# Exercises:
**1)** In the boll weevil article, explain why ARS researchers can no longer study the boll weevil in a state once it has been eliminated there. Answer in one to three sentences.
**2)** According to the boll weevil article, which fumigant were U.S. cotton bales required to be treated with before export to Peru?
**3)** Write a continuation of the boll weevil eradication article, beginning right after its final sentence.

# Exercise text:
****************************************
There have even been some unexpected payoffs of ARS boll weevil research. In January 2002, after checking out new ARS research on the boll weevil's inability to survive in or on compacted cotton bales, APHIS and Peruvian agricultural officials reached an agreement to remove the mandatory fumigation of U.S. cotton bales with methyl bromide to prevent spread of boll weevil. Curtailing fumigation will significantly reduce the cost of exporting cotton to Peru. A similar agreement has been reached with Colombia, and discussions are being held with Pakistan and other countries.

Finishing the Job

Although the eradication foundations are closing in on final success, there remain several major issues on which ARS continues to conduct research, says entomologist Dale W. Spurgeon with the ARS Areawide Pest Management Research Unit, College Station, Texas. Spurgeon is also ARS'lead scientist for the agency's boll weevil efforts.

One issue is the impact of conservation tillage, also called no-till, on the eradication program. "We have some indications that boll weevil survival is different in no-till," Spurgeon says. "We need to understand and adapt to the effects of no-till as it becomes a more common practice in eradication zones."

Another issue left for research is completing a DNA fingerprint library of boll weevils so that when one reappears in an eradicated area, its source can be identified. This will also help identify the most effective locations for detection traps.

And the effect of weather, especially of extreme events like hurricanes, on the potential for the boll weevil to reenter the United States from Mexico also needs study.

"Understanding how and why control measures work is essential to the continued progress of eradication," Spurgeon says. "If we don't know why something happens, how can we be ready to correctly tweak the eradication model to deal with it?"

But Spurgeon and the other ARS boll weevil researchers have created a Catch-22 for themselves. The program has just about eradicated them out of places to do their research. Once the boll weevil has been eliminated from a state, they can't do research there anymore. That's because they they don't want to inadvertently reintroduce the insect.

"I can't say I'm too upset at the prospect, since complete eradication has been our goal for so long," he says.—By J. Kim Kaplan, Agricultural Research Service Information Staff.

This research is part of Crop Protection and Quarantine, an ARS National Program (#304) described on the World Wide Web at http://www.ars.usda.gov/research/programs.htm.
****************************************
# Source data:
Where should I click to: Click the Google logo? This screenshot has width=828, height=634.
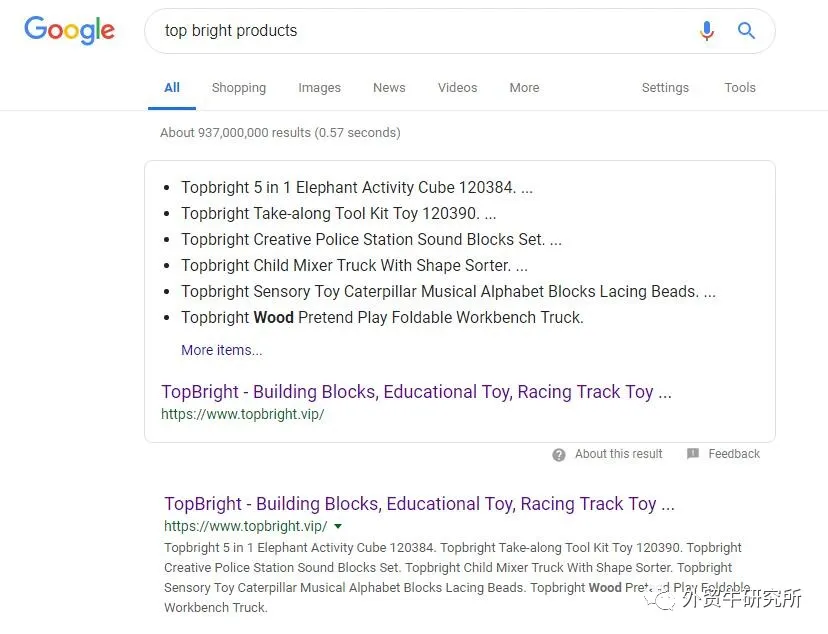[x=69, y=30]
****************************************
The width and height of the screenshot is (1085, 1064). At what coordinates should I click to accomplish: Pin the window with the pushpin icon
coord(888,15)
****************************************
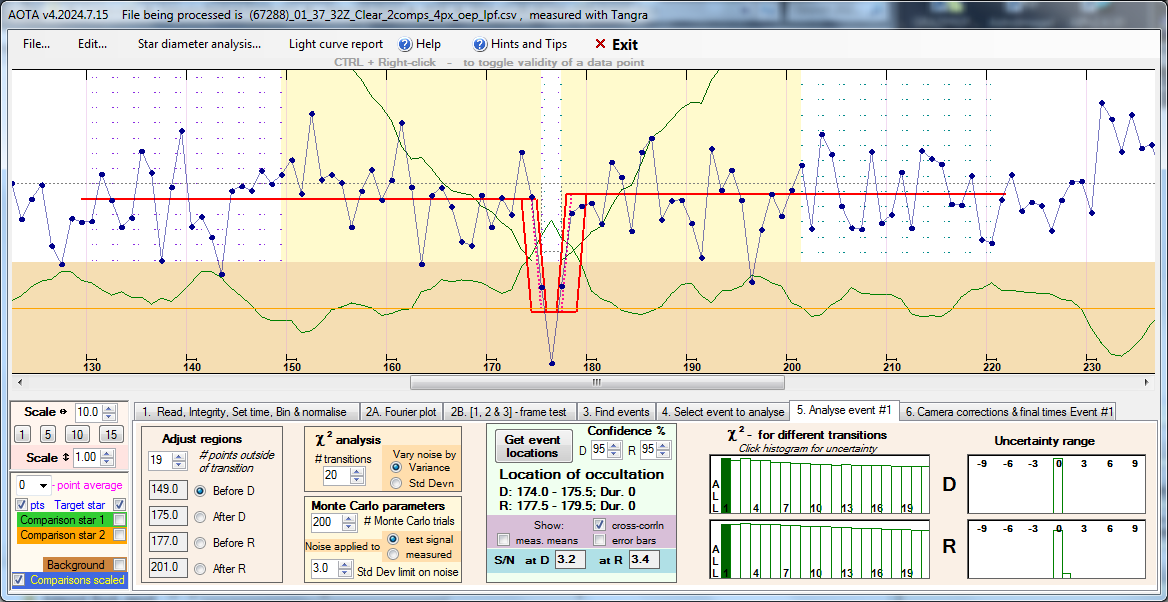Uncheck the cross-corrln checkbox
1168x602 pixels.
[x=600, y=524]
****************************************
# Your responses:
**1)** The researchers stop working in a state once the boll weevil is gone from it because they don't want to accidentally reintroduce the insect. Their success has left them with fewer and fewer places to do their research.

**2)** Methyl bromide.

**3)**
To reach people mentioned in this article, contact Kim Kaplan, USDA-ARS Information Staff, 5601 Sunnyside Ave., Beltsville, MD 20705-5128; phone (301) 504-1637, fax (301) 504-1648.


What a Difference No Boll Weevil Makes

The year before boll weevils marched into Georgia in 1915, the state produced 2.8 million bales of cotton. Less than 10 years later, Georgia's annual cotton production had fallen to 600,000 bales. By 1983, Georgia cotton production was down to 112,000 bales harvested from 115,000 acres.

But in 1987, Georgia began a boll weevil eradication program. A decade later, in 2000, cotton production in Georgia had rebounded to 1.66 million bales. In this one state alone, the cotton industry, including farms, gins, warehouses, cottonseed oil mills, and textile mills, provides 53,000 jobs and has an overall economic impact of more than $3 billion each year.



Fear No Weevil

Marshall Grant and his family have been growing cotton in North Carolina since the 1780s. But boll weevils almost put him out of business between the environmental and economic costs of control.

"We were spraying insecticides every 5 days until the bolls were mature. Now that boll weevils have been eradicated from the Carolinas we're down to an average of one, maybe one and a half sprayings per year for other pests," Grant says. "The eradication program has made the difference between there being cotton production here and there not being any cotton production in North Carolina."

"We Don't Cotton to Boll Weevil ‘Round Here Anymore" was published in the February 2003 issue of Agricultural Research magazine.